As long as more than 2000 oranges are left, the camel needs to return twice to pick each one up. For every mile 5 oranges are lost. This continues until only 2000 oranges are left. The first 1000 oranges will have been lost after 1000/5=200 miles. Therefore,
1. The camel takes 1000 oranges to the 200-mile mark, leaves 600 there and returns.
2. The camel repeats this with another 1000 oranges.
3. The camel takes the remaining 1000 oranges to the 200-mile mark.
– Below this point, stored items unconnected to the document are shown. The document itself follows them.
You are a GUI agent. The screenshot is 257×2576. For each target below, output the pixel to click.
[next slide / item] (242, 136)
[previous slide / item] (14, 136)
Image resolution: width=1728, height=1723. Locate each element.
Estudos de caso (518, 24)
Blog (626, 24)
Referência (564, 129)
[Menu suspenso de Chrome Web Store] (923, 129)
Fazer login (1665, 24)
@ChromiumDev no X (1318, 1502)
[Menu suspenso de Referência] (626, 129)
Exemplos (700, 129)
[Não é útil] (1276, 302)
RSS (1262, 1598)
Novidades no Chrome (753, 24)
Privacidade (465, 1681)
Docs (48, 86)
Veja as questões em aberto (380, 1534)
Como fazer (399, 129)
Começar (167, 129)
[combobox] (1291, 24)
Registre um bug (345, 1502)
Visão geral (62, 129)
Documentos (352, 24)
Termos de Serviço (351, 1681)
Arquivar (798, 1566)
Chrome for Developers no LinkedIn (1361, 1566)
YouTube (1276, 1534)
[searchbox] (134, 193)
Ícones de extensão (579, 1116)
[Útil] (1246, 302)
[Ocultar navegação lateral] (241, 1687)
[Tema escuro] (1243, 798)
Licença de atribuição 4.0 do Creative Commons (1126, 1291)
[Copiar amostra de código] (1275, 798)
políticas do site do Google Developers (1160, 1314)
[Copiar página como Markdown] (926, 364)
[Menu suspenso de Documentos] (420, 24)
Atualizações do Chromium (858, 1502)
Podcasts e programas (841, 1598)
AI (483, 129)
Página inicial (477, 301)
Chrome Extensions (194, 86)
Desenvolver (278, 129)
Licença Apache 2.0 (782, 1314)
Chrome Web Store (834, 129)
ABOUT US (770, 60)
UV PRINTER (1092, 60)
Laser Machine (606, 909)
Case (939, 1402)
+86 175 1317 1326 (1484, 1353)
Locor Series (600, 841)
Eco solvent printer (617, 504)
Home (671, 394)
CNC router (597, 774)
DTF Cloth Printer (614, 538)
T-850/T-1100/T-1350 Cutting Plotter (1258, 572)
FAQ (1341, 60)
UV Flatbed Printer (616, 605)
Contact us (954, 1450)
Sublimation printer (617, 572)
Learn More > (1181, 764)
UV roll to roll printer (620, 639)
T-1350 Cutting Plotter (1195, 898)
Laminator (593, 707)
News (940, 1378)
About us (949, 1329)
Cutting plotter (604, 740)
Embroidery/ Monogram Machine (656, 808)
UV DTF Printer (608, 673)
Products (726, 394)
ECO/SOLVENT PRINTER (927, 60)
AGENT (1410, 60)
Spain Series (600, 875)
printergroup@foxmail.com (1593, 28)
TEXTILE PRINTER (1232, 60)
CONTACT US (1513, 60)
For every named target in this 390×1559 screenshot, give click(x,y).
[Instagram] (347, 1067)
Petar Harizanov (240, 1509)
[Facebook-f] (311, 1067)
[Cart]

At this point, 600+600+800=2000 oranges are at the 200-mile mark.
As long as more than 1000 but fewer than 2001 oranges are
left, the camel needs to return once to pick each one up. For every mile 3
oranges are lost. This continues until only 1000 oranges are left. The second
1000 oranges will have been lost after an additional 1000/3=333 miles. Therefore,
4. The camel takes 1000 oranges from the 200 to the 533-mile mark, leaves 333 oranges there and returns to the 200-mile mark.
5. The camel takes the remaining 1000 oranges to the 533-mile mark. At this point, 333+667=1000 oranges are at the 533-mile mark.
6. These 1000 oranges the camel can now transport one way the remaining 467 miles to the market. When the camel arrives at the market, he will bring 533 oranges.
533 is probably not the maximum number, but at least it sets a lower bound on this maximum.
Suppose the actual maximum is 533+x oranges. How big can x be? It seems reasonable to assume that the camel carries the maximum 1000 oranges on each forward trip (towards the market). Then his last forward trip must have started x miles after the 533- mark. This implies x≤467, so the actual maximum is ≤1000 oranges, which sets an upper bound.